** YOUR GOAL **
The answer should consist of each line from the data below that includes "Select".

** INFORMATION SUPPLIED **
________

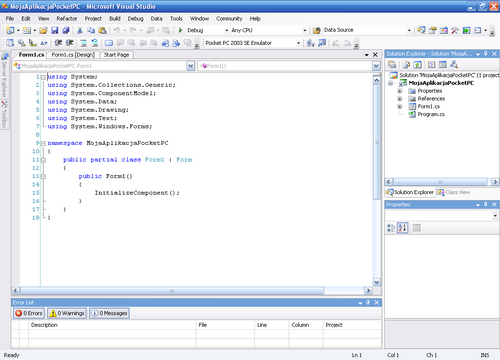Click the editor horizontal scrollbar thumb
Screen dimensions: 500x360
coord(172,291)
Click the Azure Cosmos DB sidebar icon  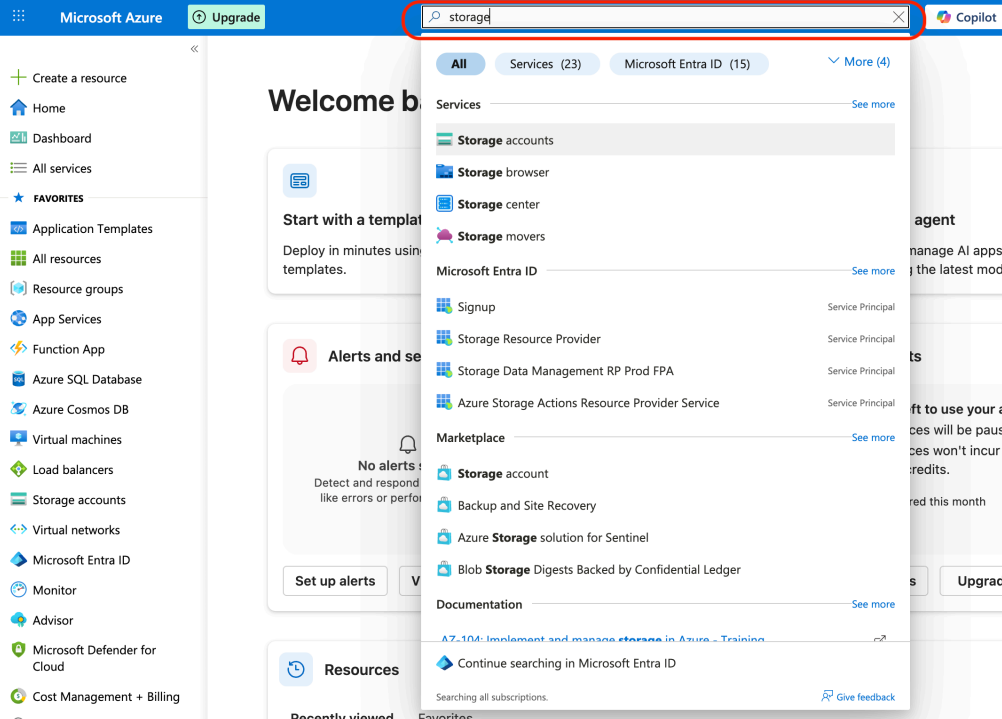click(x=18, y=409)
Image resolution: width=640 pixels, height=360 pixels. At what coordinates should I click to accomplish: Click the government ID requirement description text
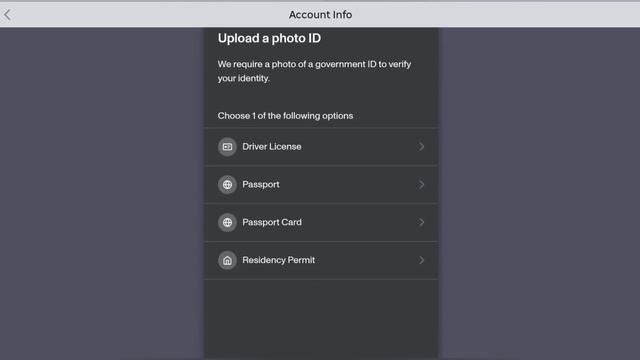coord(314,71)
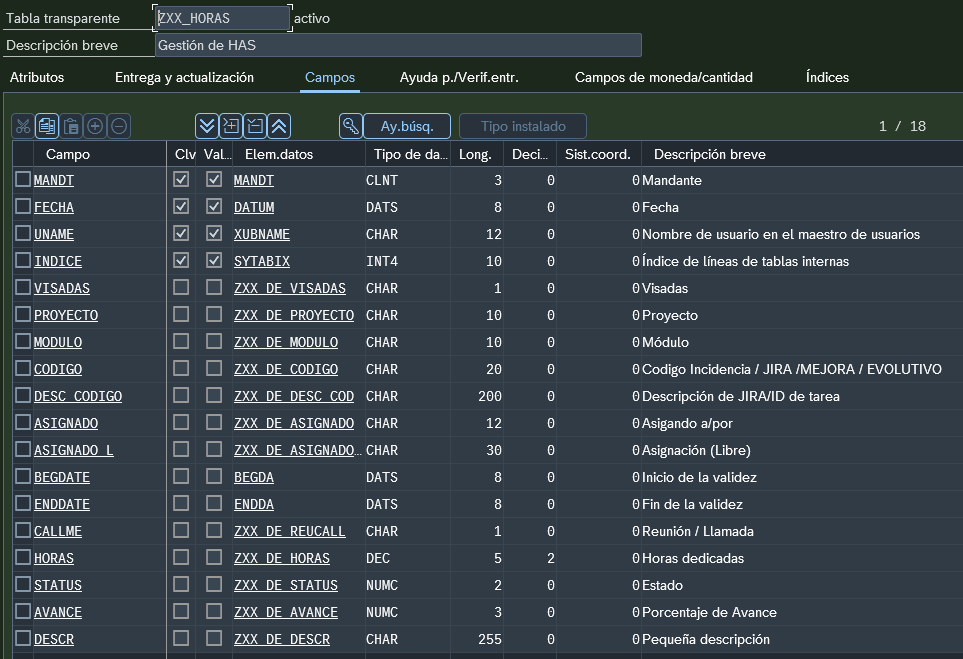This screenshot has width=963, height=659.
Task: Toggle the key checkbox for VISADAS field
Action: click(x=181, y=288)
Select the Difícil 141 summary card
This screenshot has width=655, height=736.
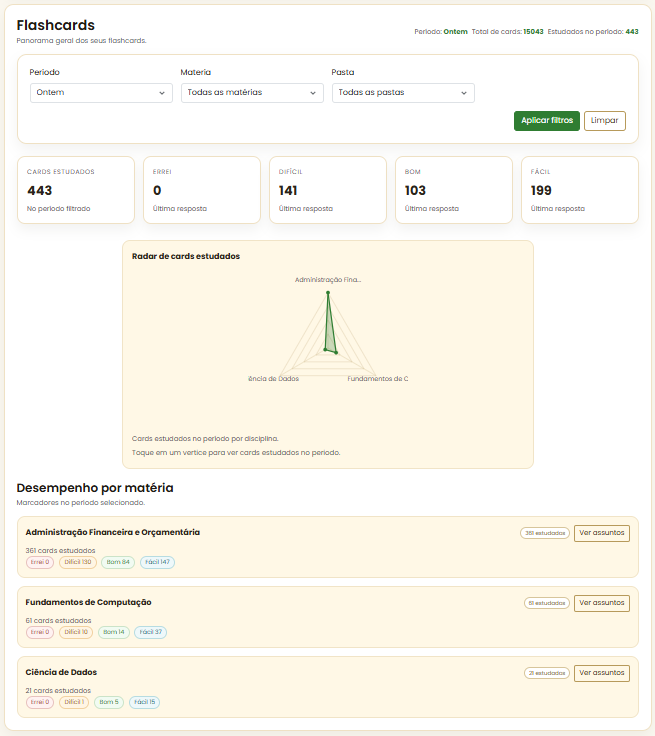tap(327, 190)
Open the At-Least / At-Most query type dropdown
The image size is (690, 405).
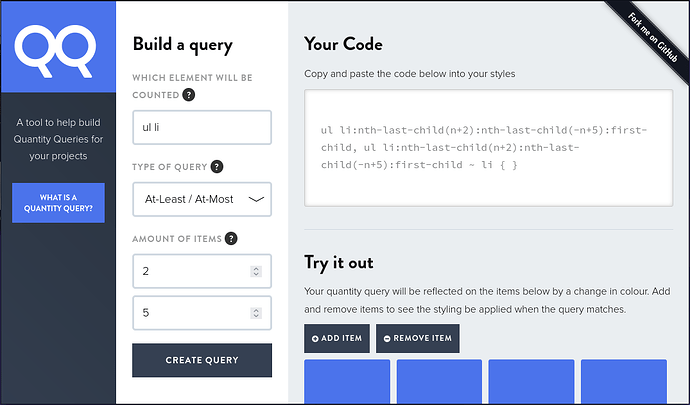point(202,199)
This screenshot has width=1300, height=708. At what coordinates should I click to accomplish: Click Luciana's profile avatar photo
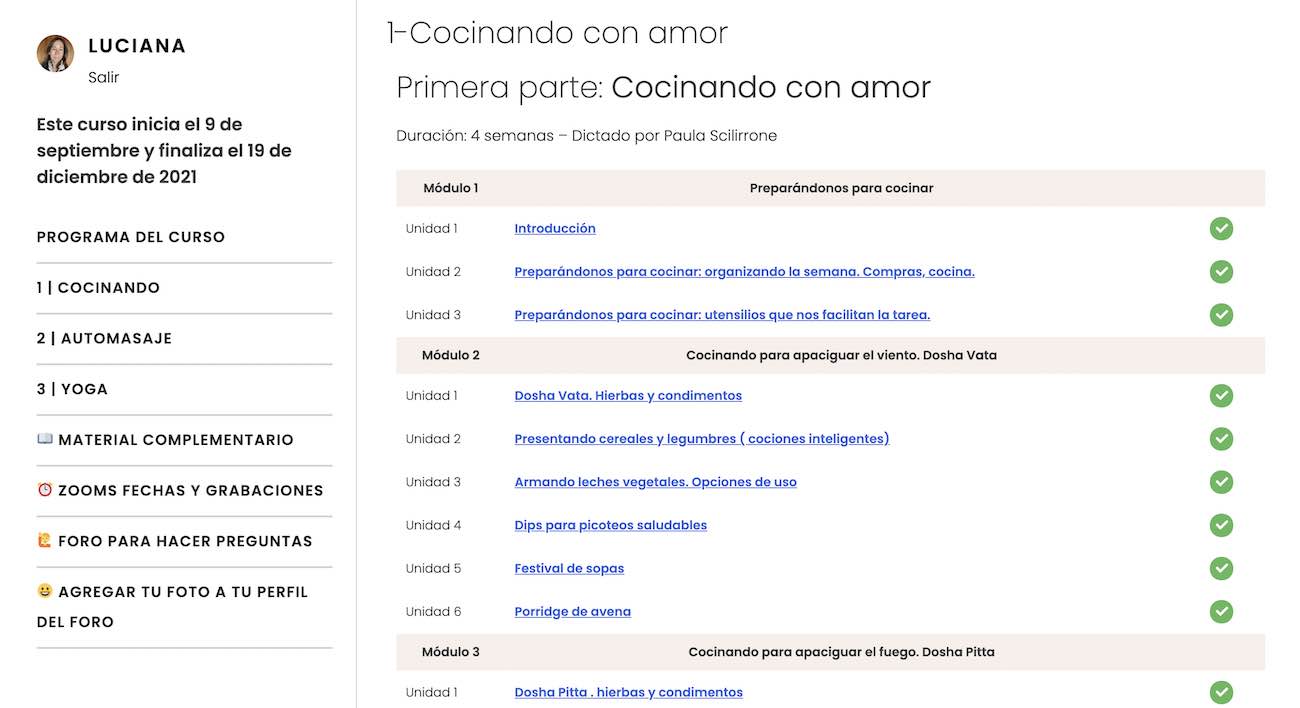[x=55, y=54]
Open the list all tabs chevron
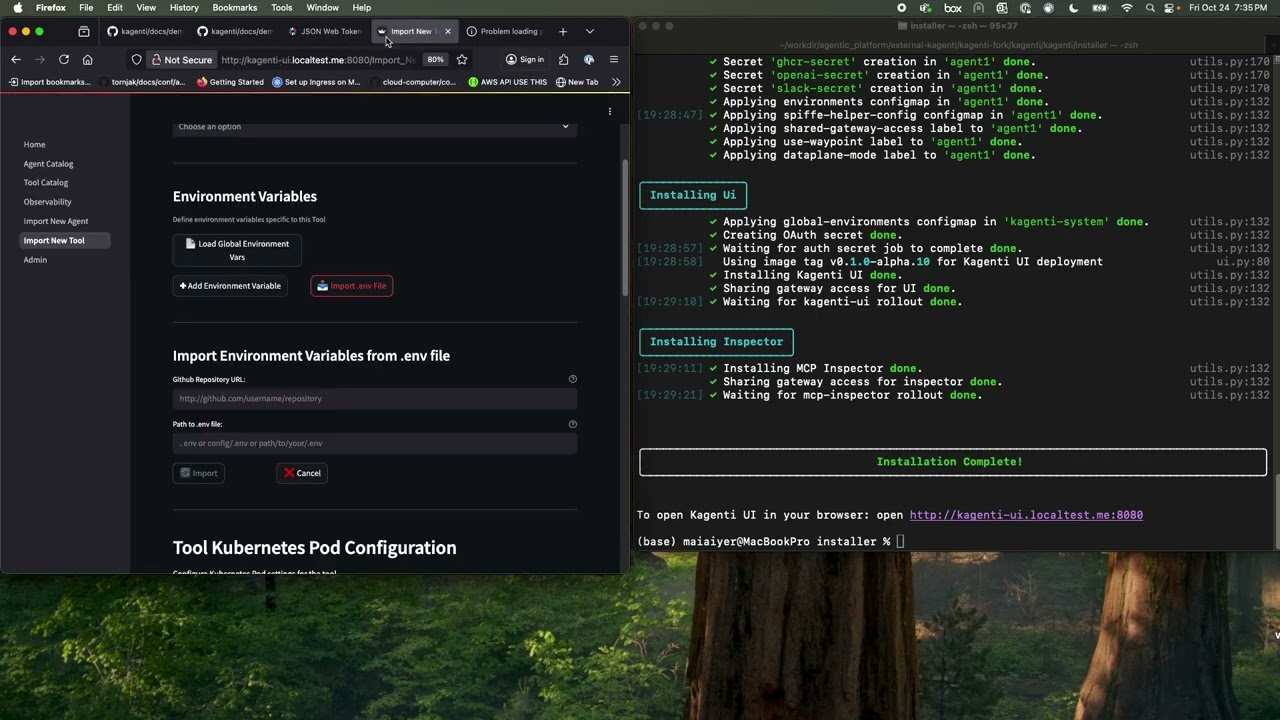 pos(589,31)
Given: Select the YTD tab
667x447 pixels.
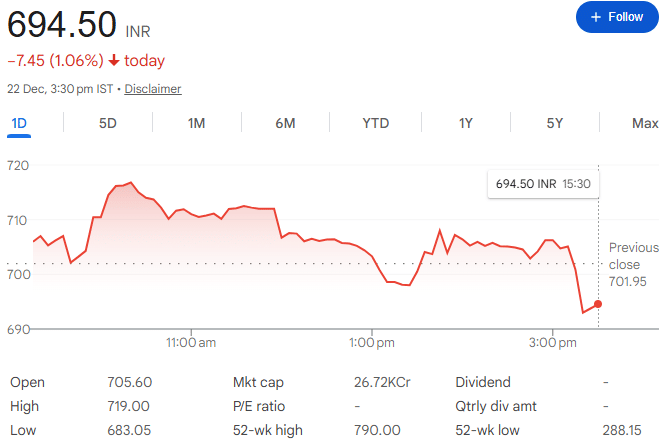Looking at the screenshot, I should [375, 123].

________

** RESPONSE BOX **
Select the Difícil 141 summary card
Given: Select the YTD tab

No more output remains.